[Your objective] Pictures should be left out when the listing below is repeated word for word.

[Information]

━━━

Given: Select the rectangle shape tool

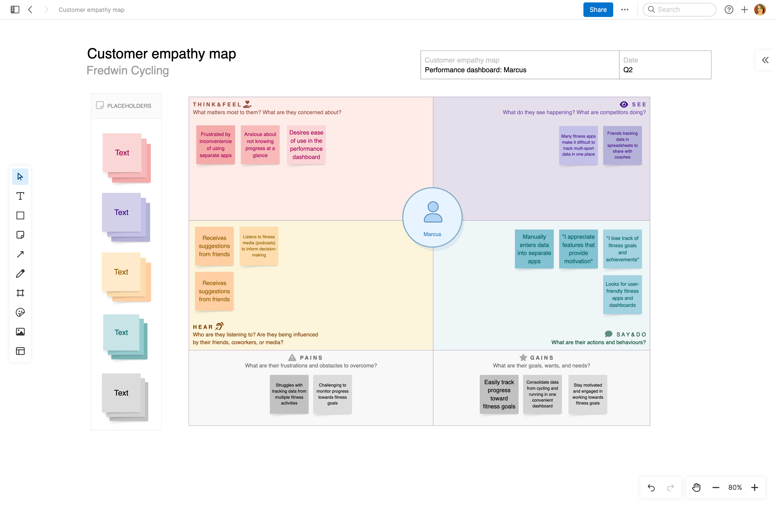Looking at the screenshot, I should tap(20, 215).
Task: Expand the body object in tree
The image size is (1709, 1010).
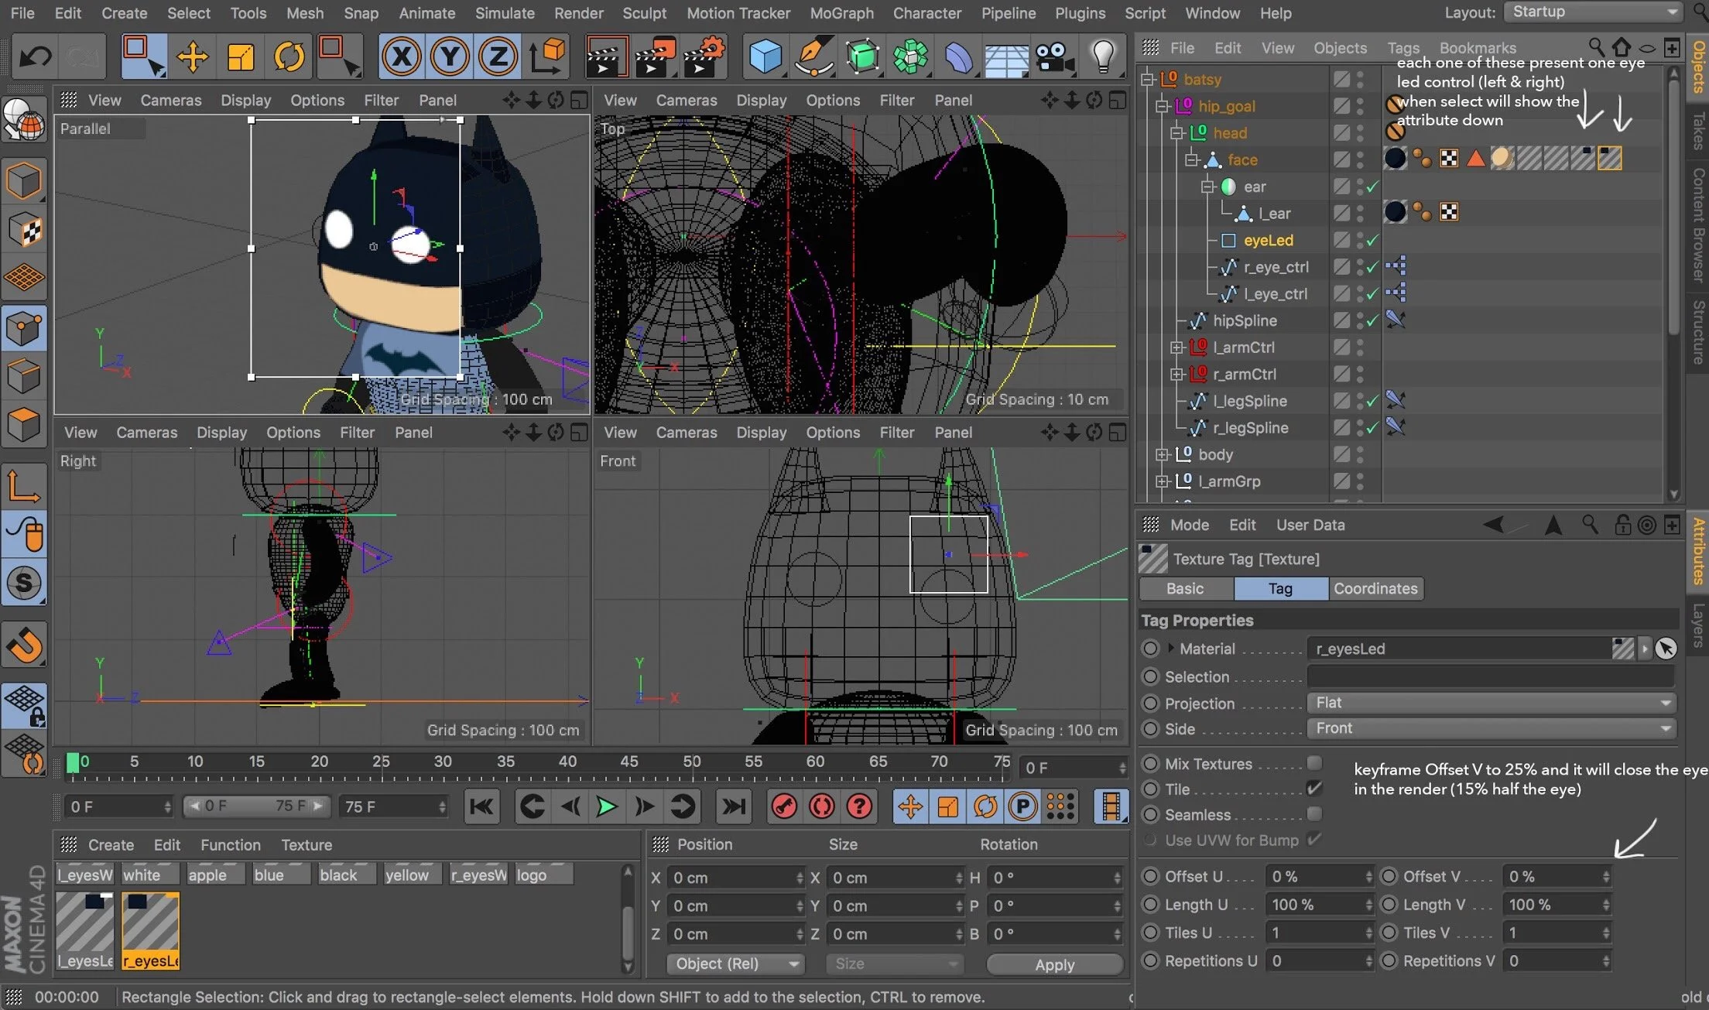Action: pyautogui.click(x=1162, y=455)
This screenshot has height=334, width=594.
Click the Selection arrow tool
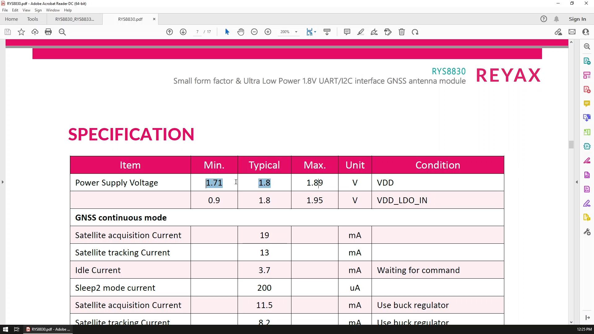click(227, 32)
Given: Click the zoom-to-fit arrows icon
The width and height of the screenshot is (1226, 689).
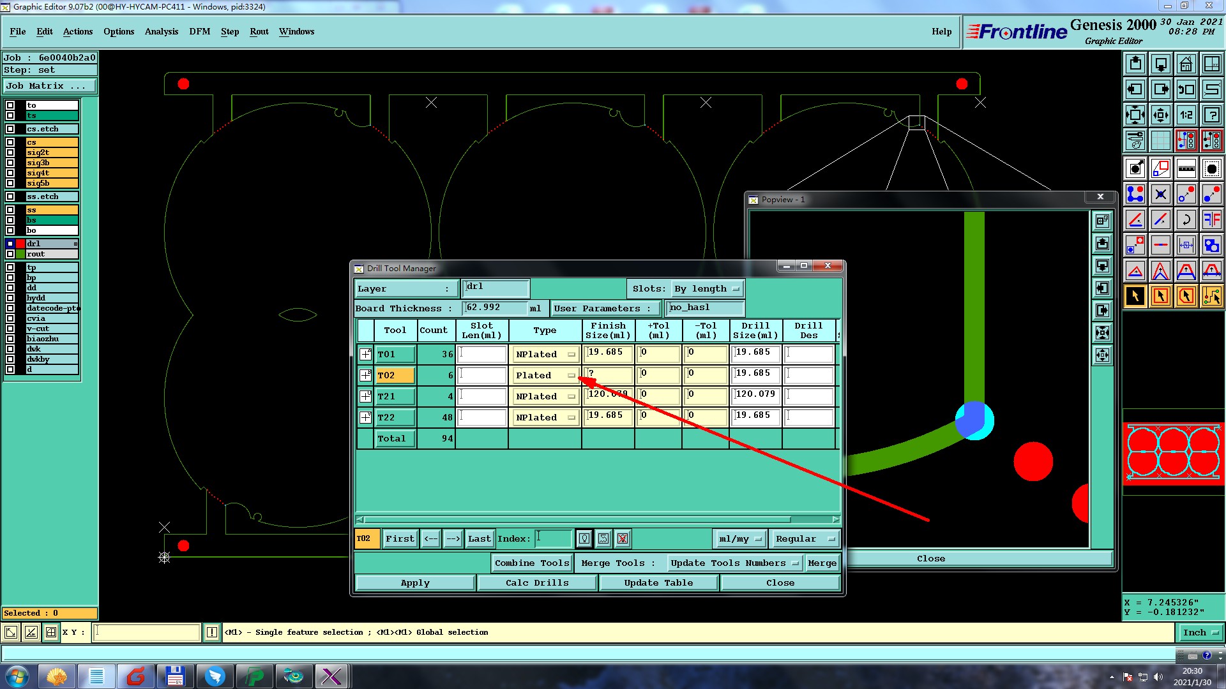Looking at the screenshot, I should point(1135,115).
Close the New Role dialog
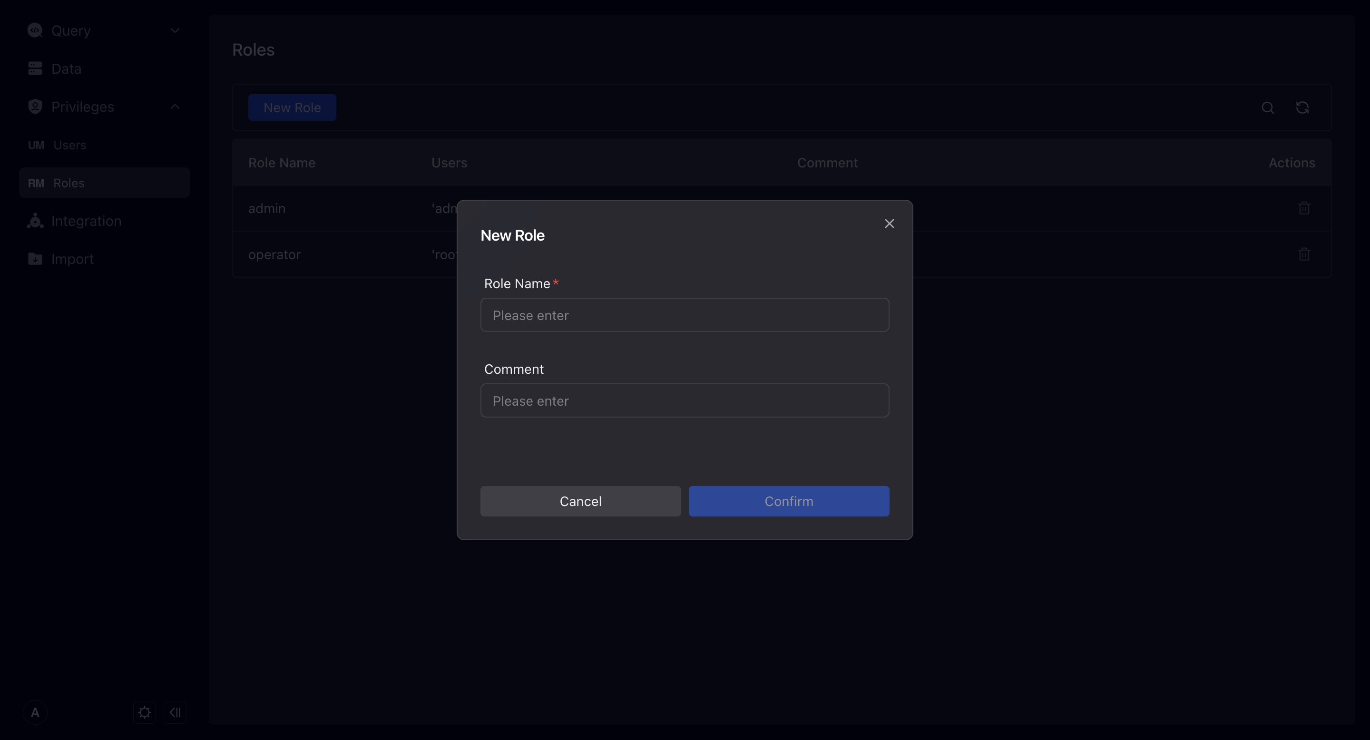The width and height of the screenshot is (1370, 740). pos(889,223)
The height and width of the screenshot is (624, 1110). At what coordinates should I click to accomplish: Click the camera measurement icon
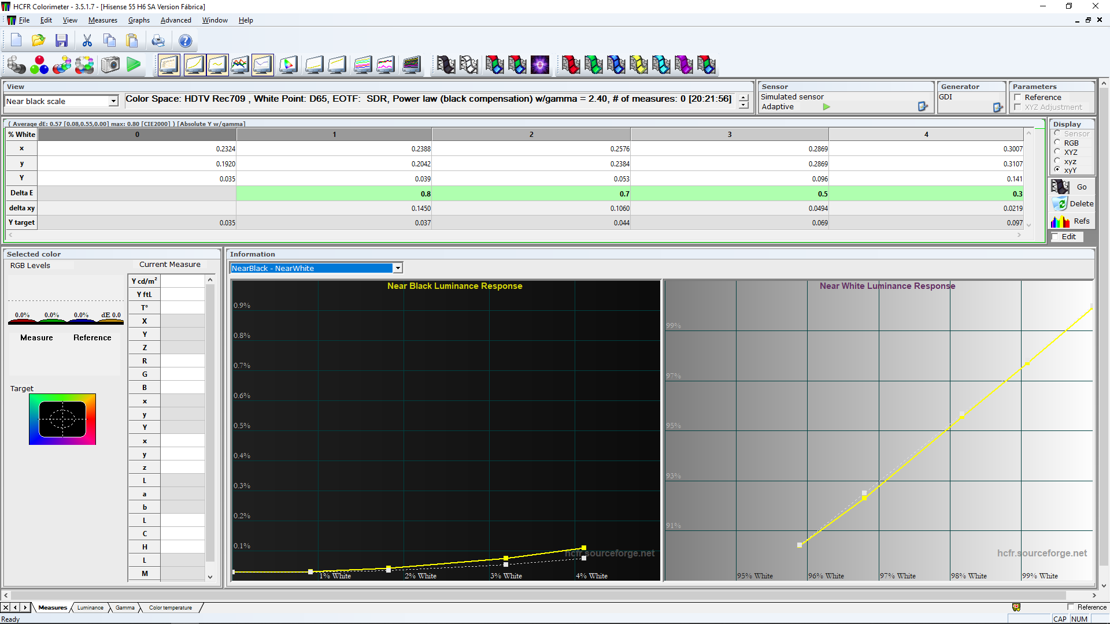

━━━

[Answer box]
Given: Select the rectangle shape tool

Looking at the screenshot, I should tap(20, 215).
Task: Expand the body object in tree
The image size is (1709, 1010).
Action: pyautogui.click(x=1162, y=455)
This screenshot has height=334, width=594.
Click the Selection arrow tool
click(227, 32)
Given: Click the zoom-to-fit arrows icon
The width and height of the screenshot is (1226, 689).
Looking at the screenshot, I should point(1135,115).
Close the New Role dialog
The width and height of the screenshot is (1370, 740). pos(889,223)
The height and width of the screenshot is (624, 1110). At what coordinates should I click to accomplish: Click the camera measurement icon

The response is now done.